(Dataset entries)

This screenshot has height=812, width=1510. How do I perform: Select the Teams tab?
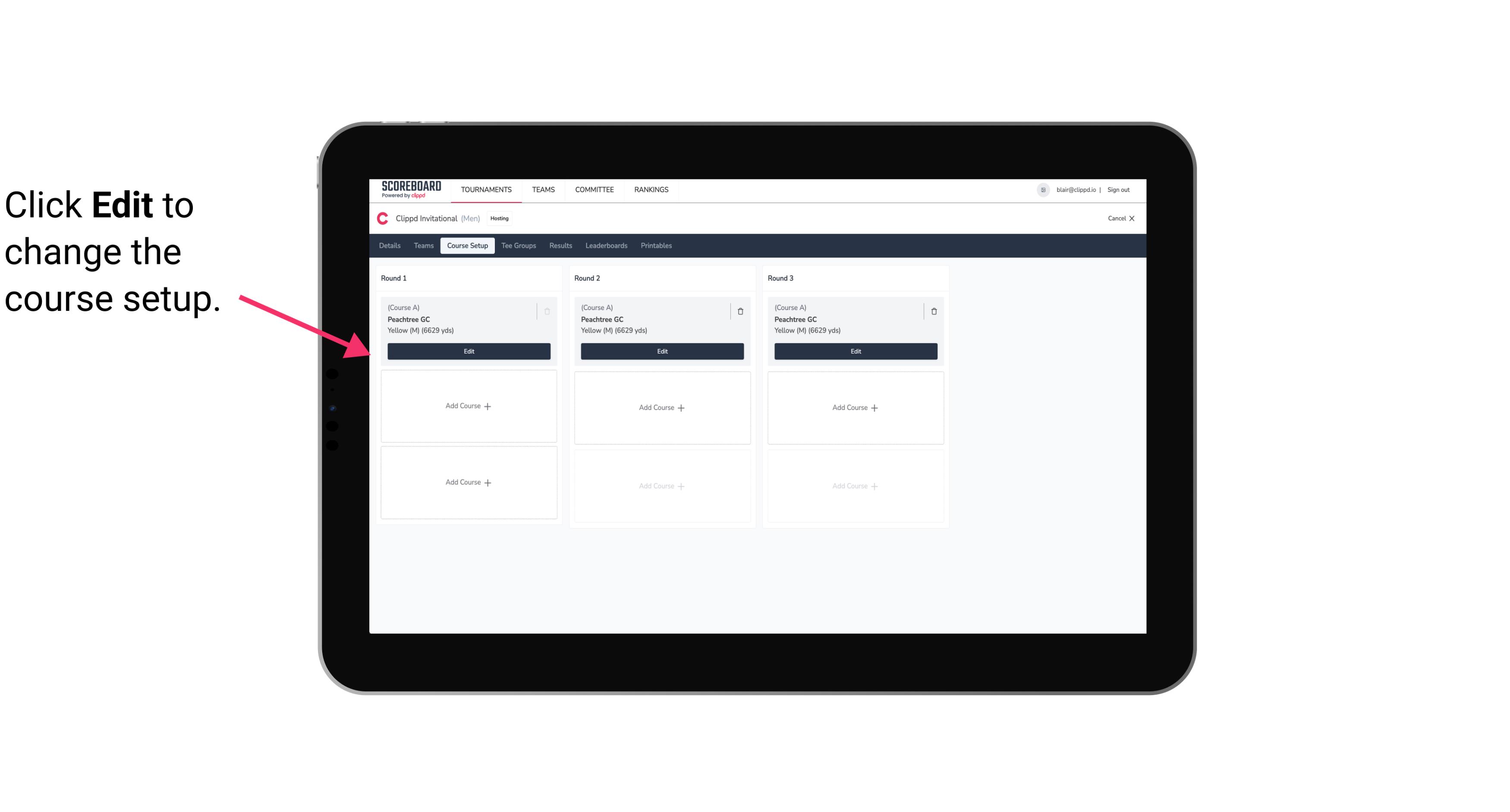423,245
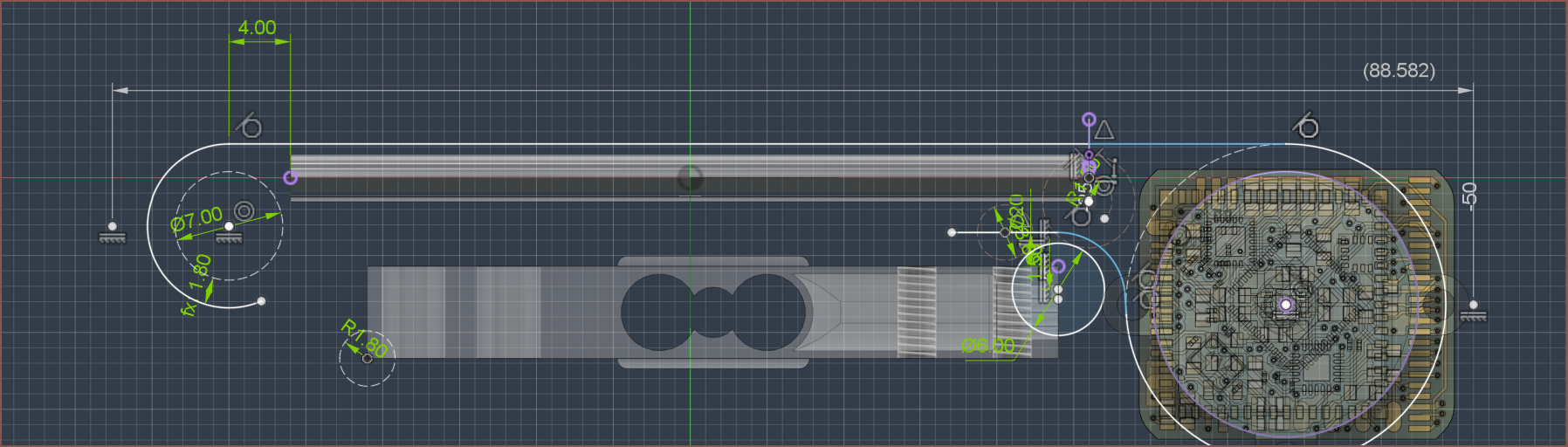Click the fix constraint glyph at far left
The width and height of the screenshot is (1568, 447).
tap(112, 233)

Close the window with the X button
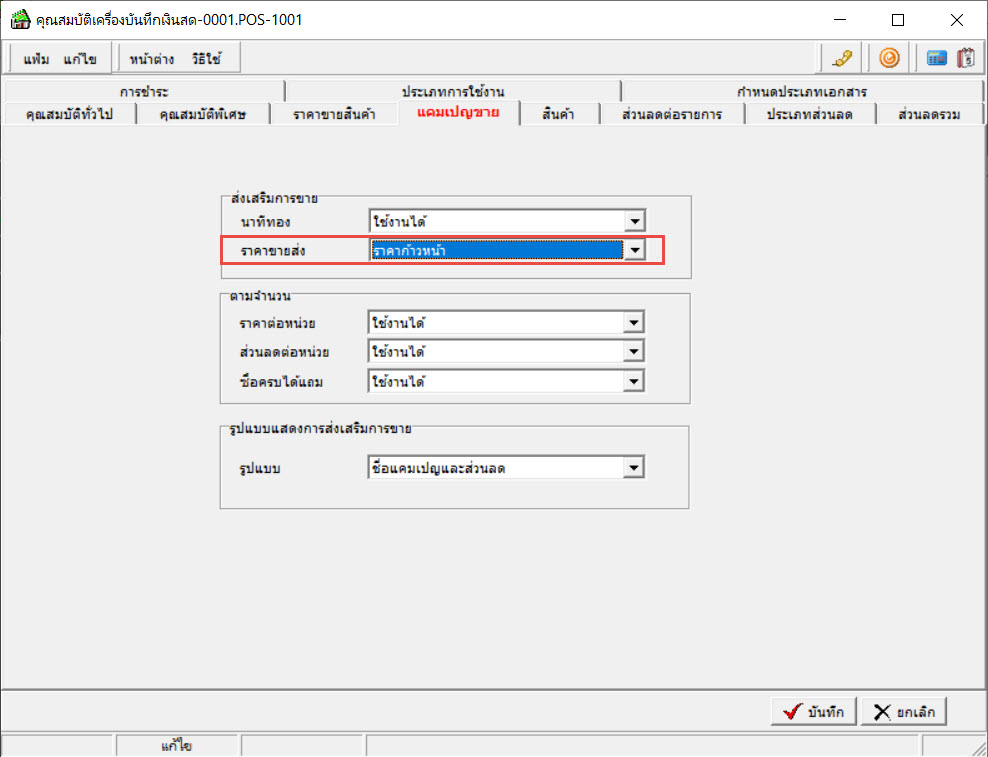pos(956,20)
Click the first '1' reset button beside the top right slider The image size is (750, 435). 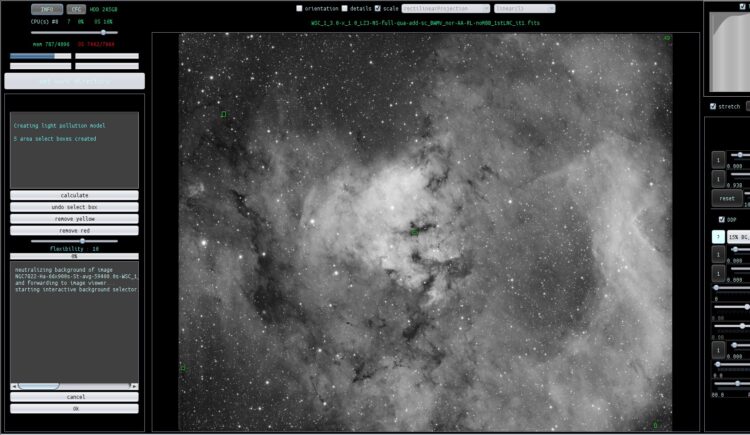[718, 160]
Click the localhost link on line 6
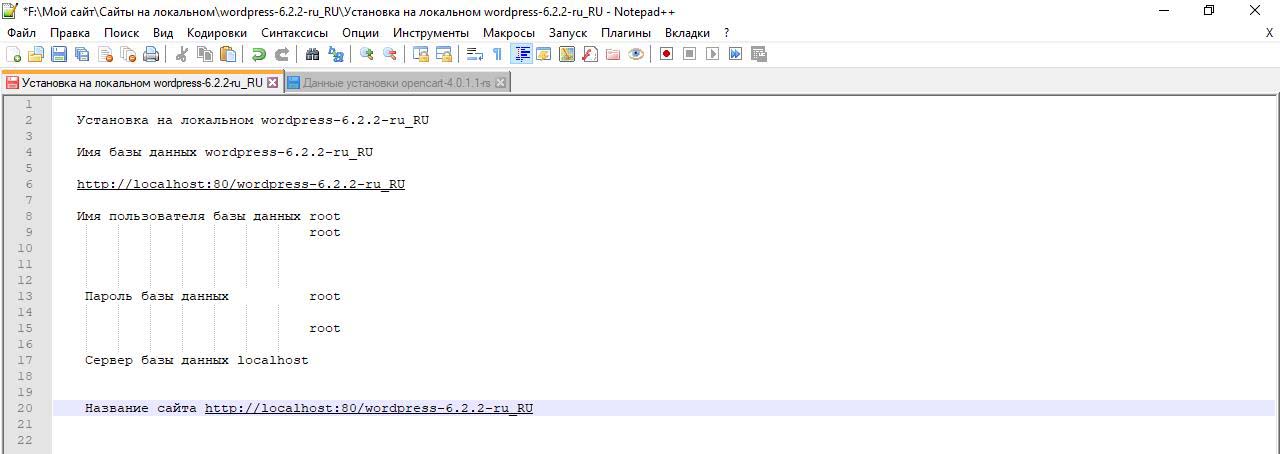 240,184
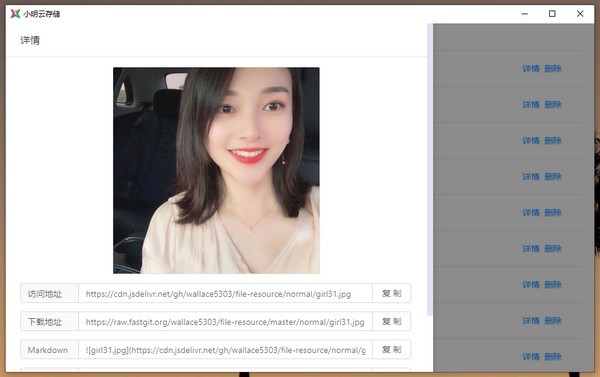Open 详情 link in the second row
This screenshot has height=377, width=600.
[x=531, y=104]
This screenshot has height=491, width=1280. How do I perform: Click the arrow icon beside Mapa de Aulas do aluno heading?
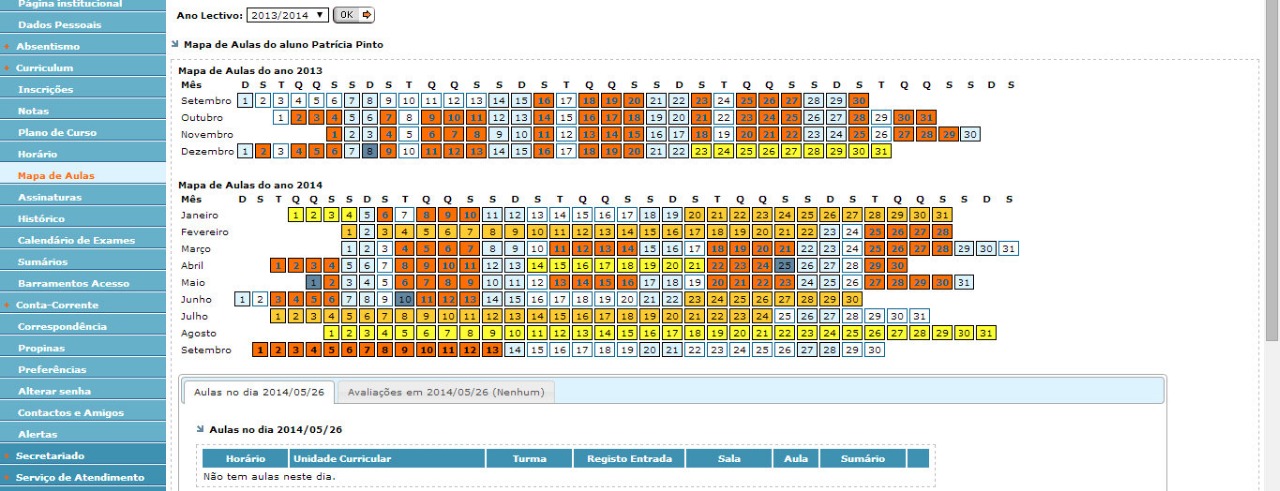click(175, 45)
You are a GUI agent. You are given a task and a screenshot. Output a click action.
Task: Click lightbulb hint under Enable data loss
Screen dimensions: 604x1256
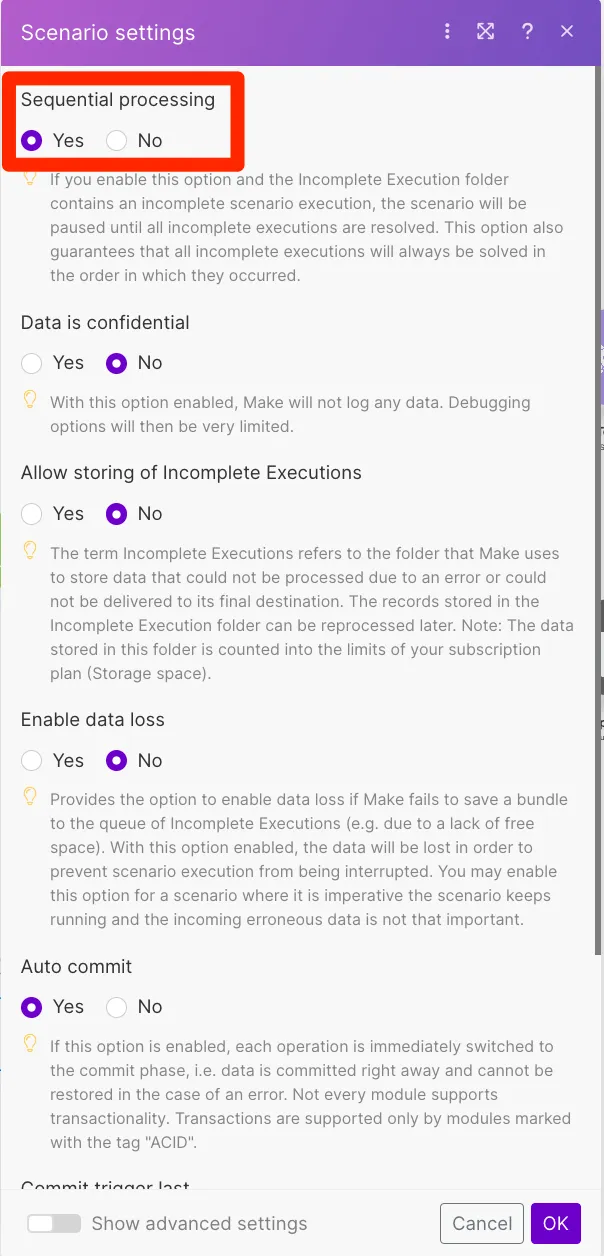click(x=30, y=797)
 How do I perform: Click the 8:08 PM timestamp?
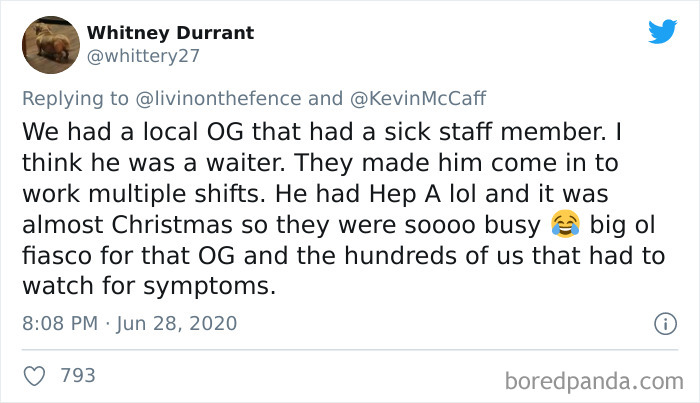pyautogui.click(x=60, y=324)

▸ WHAT THIS TASK INVOLVES: Reproduce the lines from the line containing "Task: Click lightbulb" through the end of the records above, exactly and inclusively, omitting pictures.

▸ RESPONSE TO THIS EXERCISE:
Task: Click lightbulb hint under Enable data loss
Screen dimensions: 604x1256
click(x=30, y=797)
 How do I perform: Click the 8:08 PM timestamp?
pyautogui.click(x=60, y=324)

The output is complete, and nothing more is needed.